Они шли по Невскому, многолюдному и в этот поздний час. Свет витрин скользил по их лицам.
– Адмиралтейская игла опять подсвечена, – сказала Маша. – Как хорошо. Прошлой зимой, когда шла война и город был затемнен, казалось, что он вымер.
– Я все думаю об этой пьесе, – сказал Вадим. – Кажется, Чапек не дожил до тридцать девятого года, до оккупации Чехословакии. На самом деле чехи, когда немцы влезли, не оказали сопротивления.
– А что они могли сделать? Подумаешь, чехи! У Франции какая сильная армия была, и ту немцы за месяц разбили.
– У чехов армия тоже была не слабая. Но они не стали воевать. Чапековская Мать не отправила последнего сына защищать свою страну.
– У Чапека нет названия страны.
– Ну, кому непонятно, что он, чешский писатель, имел в виду Чехословакию… на которую нападает Германия…
– Хорошо, что у нас подписан с Германией пакт о ненападении.

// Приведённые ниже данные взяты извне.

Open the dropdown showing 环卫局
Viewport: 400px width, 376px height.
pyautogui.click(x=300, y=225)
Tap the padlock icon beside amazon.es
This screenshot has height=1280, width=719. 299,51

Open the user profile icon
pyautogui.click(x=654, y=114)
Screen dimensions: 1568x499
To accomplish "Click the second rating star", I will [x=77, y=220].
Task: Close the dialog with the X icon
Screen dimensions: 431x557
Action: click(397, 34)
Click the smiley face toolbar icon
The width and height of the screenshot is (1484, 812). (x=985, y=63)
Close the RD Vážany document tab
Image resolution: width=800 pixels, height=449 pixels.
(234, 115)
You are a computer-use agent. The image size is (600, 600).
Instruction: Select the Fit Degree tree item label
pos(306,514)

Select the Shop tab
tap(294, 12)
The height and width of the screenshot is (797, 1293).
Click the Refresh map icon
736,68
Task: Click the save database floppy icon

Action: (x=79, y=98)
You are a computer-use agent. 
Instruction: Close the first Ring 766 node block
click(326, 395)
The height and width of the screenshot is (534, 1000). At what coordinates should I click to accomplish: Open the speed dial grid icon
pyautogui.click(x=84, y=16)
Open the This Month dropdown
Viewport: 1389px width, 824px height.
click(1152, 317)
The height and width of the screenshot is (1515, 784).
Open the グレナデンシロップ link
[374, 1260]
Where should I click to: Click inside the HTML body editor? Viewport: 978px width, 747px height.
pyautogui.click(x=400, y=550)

– Хорошо-то хорошо, но… странно… Кричали про фашистов, что они разбойники, а Гитлер главный бандит. И вдруг подружились… разулыбились…
– Вадя, ну это же политика, как ты не понимаешь?
– Пытаюсь понять. – Вадим взглянул на профиль Маши, четко освещенный витринами Дома книги. – Ладно, оставим политику. Так ты в Кронштадте родилась?
– Нет, родилась в Череповце, мама там работала, а потом, мне два года было, мы вернулись в Кронштадт. Вообще-то мы кронштадтские, мой дед там и сейчас работает по ремонту пушек. А мой отец был матросом на линкоре. Он погиб в Гражданскую войну, при штурме Перекопа.